Tuesday, July 31, 2012

Implementing Fast Interpreters: Discussion & Further Reading

My last article on "Implementing Fast Interpreters" was posted to both Hacker News and the Programming subreddit. Commenters pointed out some valid questions and some related work. This post aims to address some of the issue and collect the related work mentioned in the HN and Reddit comments and some more.

Why not write a simple JIT?

The main benefit of an interpreter usually is simplicity and portability. Writing the interpreter in assembly makes it a bit harder to write and you lose portability. So, if we have to go down to the level of assembly, why not write a simple template-based code generator? Wouldn't that be faster? The answer is: it depends.

As Mike Pall (author of LuaJIT) pointed out, LuaJIT v1 was based on a simple JIT and does not consistently beat the LuaJIT v2 interpreter (which is written in assembly).

Performance comparison of LuaJIT v1.1 (simple JIT) vs. LuaJIT v2 interpreter.
A JIT compiler (even a simple one) needs to:
  • Manage additional memory. If the code is short-lived (e.g., there is another optimisation level) then unused memory must be reclaimed and fragmentation may become an issue.
  • Mark that memory as executable (possibly requiring flushing the instruction cache or operating system calls).
  • Manage the transition between compiled code segments. E.g., we need a mapping from bytecode targets to corresponding machine code. If the target hasn't been compiled, yet, this can be done on-demand and the branch instruction can be updated to directly jump to the target. If the target may ever change in the future, we also need a way to locate all the branches to it in order to invalidate them if necessary.
  • If the interpreter has multiple execution modes (e.g., a trace-based JIT has a special recoding mode which is only used for a short time), then code needs to be generated for each execution mode.
All this is quite a bit more complicated than a pure interpreter, even one written in assembler. Whether it's a good reason to take on this complexity depends on how high the interpreter overhead actually is. If the bytecode format is under our control then we can optimise it for our interpreter as done in LuaJIT 2. This isn't always the case, though. The DynamoRIO system is a runtime instrumentation framework for x86. The x86 instruction format is very complex and thus expensive to decode. DynamoRIO therefore does not use an interpreter and instead decodes the host program into basic blocks. (No code generation is really needed, because DynamoRIO emulates x86 on x86, but you could imagine using the same technique to emulate x86 on, say, ARM.) The challenges (and solutions) for this approach are discussed in Derek Bruening's excellent PhD thesis on DynamoRIO. Bebenita et al. describe an interpreter-less JIT-compiler design for a Java VM in their paper "Trace-Based Compilation in Execution Environments without Interpreters" (PDF).

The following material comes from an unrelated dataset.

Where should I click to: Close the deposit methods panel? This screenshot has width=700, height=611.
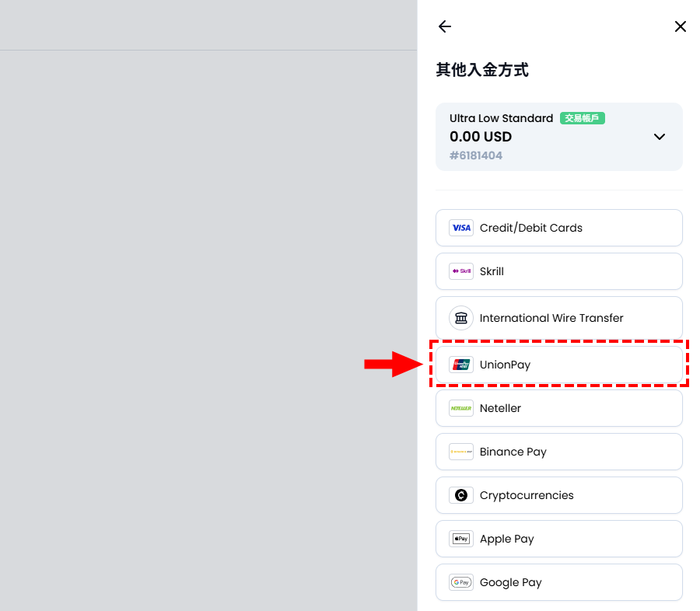[680, 26]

DSLs for generating interpreters

The PyPy project generates a C interpreter and a trace-based JIT based on a description in RPython. "Restricted Python", a language with Python-like syntax, but C-with-type-inference like semantics. Laurence Tratt described his experiences using PyPy in his article "Fast Enough VMs in ast Enough Time". PyPy's toolchain makes many design decisions for you; its usefulness therefore depends on whether these decisions align with your goals. The PyPy Status Blog contains many examples of language VMs written in PyPy (e.g. PHP, BF, regular expressions).

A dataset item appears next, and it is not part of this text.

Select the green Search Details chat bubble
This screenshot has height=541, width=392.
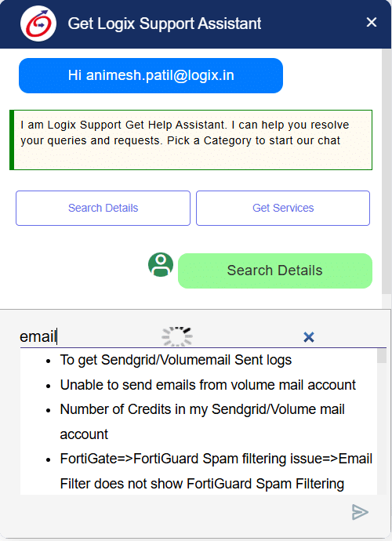(x=275, y=271)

A DSL aimed at developing a fast assembly interpreter can still be useful for other purposes. One problem in implementing a JIT compiler is ensuring that the semantics of the compiled code match the semantics of the interpreter (or baseline compiler). By having a slightly higher-level abstraction it could become possible to use the same specification to both generate the interpreter and parts of the compiler. For example, in a trace-based JIT, the code for recording and interpreting looks very similar:
Interpreter:                Trace Recorder:

  mov tmp, [BASE + 8 * RB]    Ref r1 = loadSlot(ins->b);
                              Ref r2 = loadSlot(ins->c);
  add tmp, [BASE + 8 * RC]    Ref r3 = emit(IR_ADD_INT, r1, r2);
  mov [BASE + 8 * RA], tmp    writeSlot(ins->a, r3);

If we treat the trace recorder as just another architecture, it may save us a lot of maintenance effort later on.

Further Reading

There are many other resources on this topic, but here's a short selection of interesting articles and papers on the topic.
If you have more links to good articles on the topic, please leave a comment.

Thursday, July 26, 2012

ARM's New 64 Bit Instruction Set

You may have heard that ARM, whose CPUs are extremely popular for embedded devices, is trying to move into the low-power server market. One of the current main difficulties for using ARM processors in servers is that it is only a 32 bit architecture (A32). That means, that a single process can address at most 4GB of memory (and some of it is reserved for the OS kernel). That isn't a problem on current embedded devices, but it can be on large multi-threaded server applications. To address this issue ARM has been working on a 64 bit instruction set (A64). To my knowledge there is no commercially available hardware that implements this instruction set, yet, but ARM has already released patches to the Linux kernel to support it.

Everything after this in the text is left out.